29 Mart 2012 Perşembe

so tell the girls that i'm back in town

Ne kadar uzun zaman olmuş yazmayalı. İçimden gelmemiş demek ki. Koca 2011 yılında 5 tane yazı yazmışım, çok şaşırdım. Sanki mutluluk katsayımla doğru orantılıymış yazdıklarım.

Bloggerın yeni düzenine alışmayı bir süre reddederdim kesin :) Değişimci olmak lazım, ilk yazıyla adım atayım dedim. Kişisel bir yazı olacak, antin kuntin bi şey yok bu ara.

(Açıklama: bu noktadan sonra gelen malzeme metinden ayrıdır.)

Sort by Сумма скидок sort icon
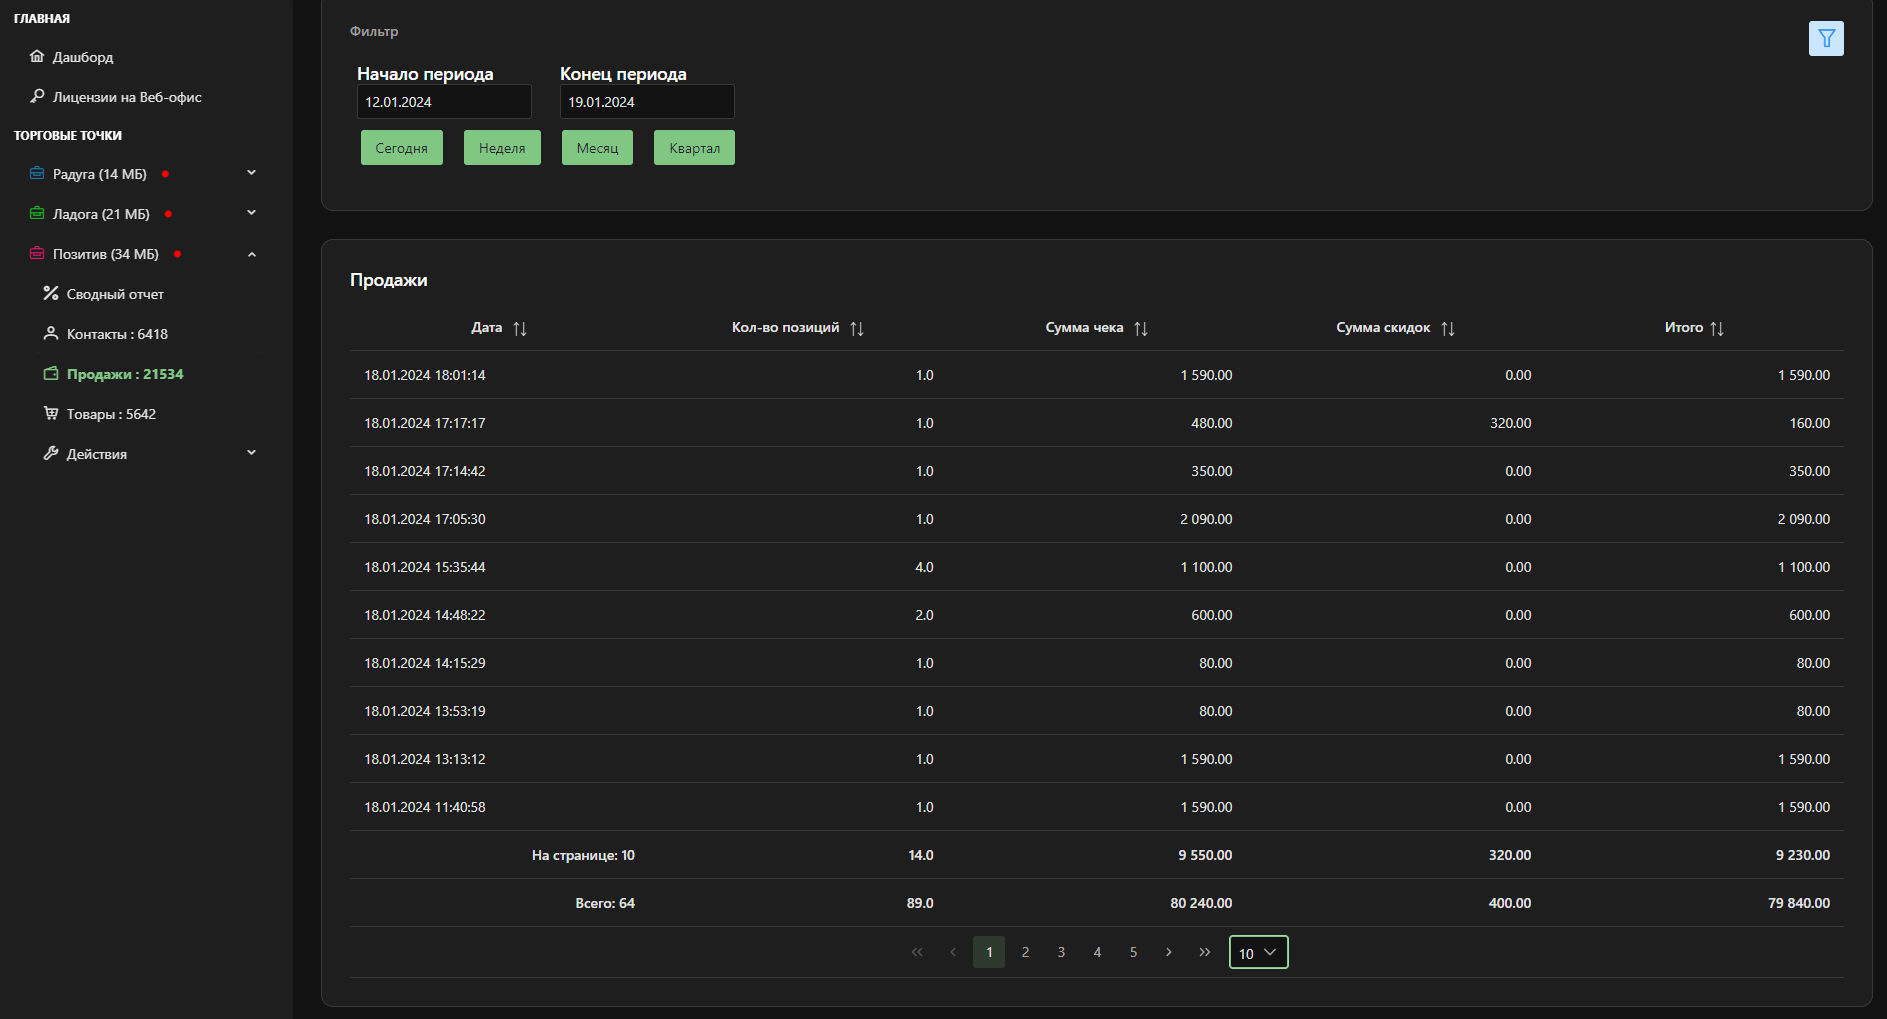 [x=1448, y=329]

İngilizce konuşamıyorum, İngilizcem geriledi diye takmıştım bayadır. Kasım'da kursa başladım, bi görseniz bülbül gibi şakıyorum şimdi. Yok lan Fatih Terim'den halliceyim işte :) Neyse abartmayım da konuşma işi zor hacı. Cumartesi İngiliz, Pazar Amerikalı hoca geliyor. Geceyle gündüz kadar farklı karakterler, çok komik ikisi de. İngiliz tam bir çatlak, çok komik eğlenceli bir adam. Sürekli gülüyoruz derste, son ders mutlaka oyun oynuyoruz. Amerikalı olan da tam bir kıl. Ders aralarında sınıfta kitap okuyor, dersi 1saniye bile kaynatmıyor. Sıkıntıdan bayılıyoruz hepimiz ama kültürlü bir adam, konuşması da İngiliz hocadan daha iyi.  Pazar  ara sınav var, kelimelere baktım biraz. Gramer bilmiyorum ben zaten, öğrenmedim de 5 aydır. Sınavlardan yüksek puan alıyorum diye sınıftakiler biliyorum sanıyor, valla billa bilmiyorum ya içimden geçeni yapıyorum sezgisel yaklaşım tamamen. Passive, tenseler falan hiçbir fikrim yok. Cumartesi gecesi de arkadaşımın doğum günü dışardayım.

Bahar geldi diye çok seviniyorum, hava geç kararıyor, ağaçlar çiçek açtı. Doğa mutlu ol diye mesaj veriyor resmen.

Bloglarında güzel güzel fotoğraflar yayınlayanları kıskanıyorum :) Bokum gibi yazı oldu bu ama olsun ilk adım. Daha sık yazıcam artık.